INPUT DATA:

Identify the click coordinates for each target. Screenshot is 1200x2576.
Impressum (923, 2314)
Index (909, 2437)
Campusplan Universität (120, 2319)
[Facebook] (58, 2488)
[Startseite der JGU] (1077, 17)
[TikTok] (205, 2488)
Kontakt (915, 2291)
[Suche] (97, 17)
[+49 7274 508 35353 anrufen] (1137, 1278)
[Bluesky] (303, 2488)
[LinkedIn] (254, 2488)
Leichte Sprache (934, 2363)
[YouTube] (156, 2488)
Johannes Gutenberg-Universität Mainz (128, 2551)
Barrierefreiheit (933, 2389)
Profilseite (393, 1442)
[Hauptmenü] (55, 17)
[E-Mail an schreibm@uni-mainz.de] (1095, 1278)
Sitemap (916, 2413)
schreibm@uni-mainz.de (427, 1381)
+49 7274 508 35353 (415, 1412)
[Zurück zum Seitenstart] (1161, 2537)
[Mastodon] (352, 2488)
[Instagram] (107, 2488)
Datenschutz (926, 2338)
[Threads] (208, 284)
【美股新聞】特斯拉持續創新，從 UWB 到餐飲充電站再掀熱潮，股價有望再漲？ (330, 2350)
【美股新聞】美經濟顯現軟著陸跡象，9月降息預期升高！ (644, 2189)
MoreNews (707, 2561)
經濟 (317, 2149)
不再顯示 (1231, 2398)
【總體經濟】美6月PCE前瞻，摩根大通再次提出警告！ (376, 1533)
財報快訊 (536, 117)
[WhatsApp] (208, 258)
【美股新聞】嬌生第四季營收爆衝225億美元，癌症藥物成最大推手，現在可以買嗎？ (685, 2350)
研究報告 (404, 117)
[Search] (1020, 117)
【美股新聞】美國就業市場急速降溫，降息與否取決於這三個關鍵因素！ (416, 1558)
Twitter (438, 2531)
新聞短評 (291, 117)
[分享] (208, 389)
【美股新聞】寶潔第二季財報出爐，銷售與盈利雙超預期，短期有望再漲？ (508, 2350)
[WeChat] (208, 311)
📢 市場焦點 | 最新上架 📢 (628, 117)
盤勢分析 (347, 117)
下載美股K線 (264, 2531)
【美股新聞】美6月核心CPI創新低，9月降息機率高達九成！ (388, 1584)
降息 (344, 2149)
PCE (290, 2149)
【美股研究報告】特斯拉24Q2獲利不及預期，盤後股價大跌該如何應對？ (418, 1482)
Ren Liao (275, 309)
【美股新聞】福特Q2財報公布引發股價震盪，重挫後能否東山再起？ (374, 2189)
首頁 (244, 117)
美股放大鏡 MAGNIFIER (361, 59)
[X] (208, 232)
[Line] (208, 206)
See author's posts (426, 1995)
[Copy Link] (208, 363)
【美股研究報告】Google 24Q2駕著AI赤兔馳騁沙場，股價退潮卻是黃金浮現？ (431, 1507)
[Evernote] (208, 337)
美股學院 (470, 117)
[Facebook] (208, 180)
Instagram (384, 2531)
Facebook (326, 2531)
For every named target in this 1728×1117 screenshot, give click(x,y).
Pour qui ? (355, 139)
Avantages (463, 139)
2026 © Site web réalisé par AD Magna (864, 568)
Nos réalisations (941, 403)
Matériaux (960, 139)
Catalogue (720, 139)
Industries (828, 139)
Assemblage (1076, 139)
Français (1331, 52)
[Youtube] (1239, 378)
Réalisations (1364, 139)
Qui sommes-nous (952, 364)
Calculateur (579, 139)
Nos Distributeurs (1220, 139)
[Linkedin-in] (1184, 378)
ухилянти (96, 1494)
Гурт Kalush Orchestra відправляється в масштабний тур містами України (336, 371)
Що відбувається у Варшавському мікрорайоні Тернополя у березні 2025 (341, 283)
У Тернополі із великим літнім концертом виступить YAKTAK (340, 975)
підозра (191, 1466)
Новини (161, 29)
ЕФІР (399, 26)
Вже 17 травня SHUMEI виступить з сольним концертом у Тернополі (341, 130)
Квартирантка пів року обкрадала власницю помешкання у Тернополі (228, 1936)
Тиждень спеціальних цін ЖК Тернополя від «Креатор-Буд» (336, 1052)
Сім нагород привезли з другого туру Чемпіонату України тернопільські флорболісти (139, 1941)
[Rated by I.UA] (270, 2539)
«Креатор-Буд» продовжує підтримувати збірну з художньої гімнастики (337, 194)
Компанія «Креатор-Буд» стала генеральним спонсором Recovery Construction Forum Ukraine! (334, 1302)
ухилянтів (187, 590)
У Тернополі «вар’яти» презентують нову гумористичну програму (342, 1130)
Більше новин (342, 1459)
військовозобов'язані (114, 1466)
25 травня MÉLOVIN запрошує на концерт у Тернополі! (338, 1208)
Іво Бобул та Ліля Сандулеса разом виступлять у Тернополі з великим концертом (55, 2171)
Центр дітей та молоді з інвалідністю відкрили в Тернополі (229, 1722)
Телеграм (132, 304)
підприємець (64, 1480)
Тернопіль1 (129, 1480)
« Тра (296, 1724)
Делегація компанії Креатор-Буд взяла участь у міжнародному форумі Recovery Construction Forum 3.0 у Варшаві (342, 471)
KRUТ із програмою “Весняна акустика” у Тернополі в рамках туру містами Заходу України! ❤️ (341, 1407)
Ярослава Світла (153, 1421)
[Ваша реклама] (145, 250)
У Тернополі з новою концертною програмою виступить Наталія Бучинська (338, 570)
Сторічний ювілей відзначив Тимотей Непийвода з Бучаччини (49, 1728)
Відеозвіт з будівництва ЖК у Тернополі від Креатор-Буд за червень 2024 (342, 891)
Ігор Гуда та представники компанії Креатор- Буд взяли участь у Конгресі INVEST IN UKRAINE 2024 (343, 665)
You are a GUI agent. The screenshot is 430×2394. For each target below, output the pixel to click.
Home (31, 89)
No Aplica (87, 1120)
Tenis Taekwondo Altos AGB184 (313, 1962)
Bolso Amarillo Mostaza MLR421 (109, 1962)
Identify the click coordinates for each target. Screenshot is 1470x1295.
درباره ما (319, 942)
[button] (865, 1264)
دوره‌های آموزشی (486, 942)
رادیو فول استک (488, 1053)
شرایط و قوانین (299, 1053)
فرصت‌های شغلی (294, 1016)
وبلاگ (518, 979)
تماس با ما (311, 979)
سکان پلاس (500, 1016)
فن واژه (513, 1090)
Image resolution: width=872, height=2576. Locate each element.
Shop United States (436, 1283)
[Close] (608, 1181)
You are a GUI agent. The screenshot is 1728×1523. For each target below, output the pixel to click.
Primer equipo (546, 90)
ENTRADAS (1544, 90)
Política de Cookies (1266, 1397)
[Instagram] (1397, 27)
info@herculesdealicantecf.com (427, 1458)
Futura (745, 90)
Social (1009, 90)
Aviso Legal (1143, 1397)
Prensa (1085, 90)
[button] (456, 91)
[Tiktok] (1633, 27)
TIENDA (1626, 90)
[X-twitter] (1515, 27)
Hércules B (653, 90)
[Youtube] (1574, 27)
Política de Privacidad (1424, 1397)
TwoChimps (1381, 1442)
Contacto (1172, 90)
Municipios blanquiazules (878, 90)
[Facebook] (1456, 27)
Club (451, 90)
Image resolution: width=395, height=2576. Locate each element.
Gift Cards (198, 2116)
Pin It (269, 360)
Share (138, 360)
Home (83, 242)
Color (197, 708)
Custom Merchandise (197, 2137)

TASK:
Exactly the lines from the one containing "Municipios blanquiazules (878, 90)" through the final line of the records above are needed, copied word for word.

EXPECTED ANSWER:
Municipios blanquiazules (878, 90)
[Facebook] (1456, 27)
Club (451, 90)
Image resolution: width=395, height=2576. Locate each element.
Gift Cards (198, 2116)
Pin It (269, 360)
Share (138, 360)
Home (83, 242)
Color (197, 708)
Custom Merchandise (197, 2137)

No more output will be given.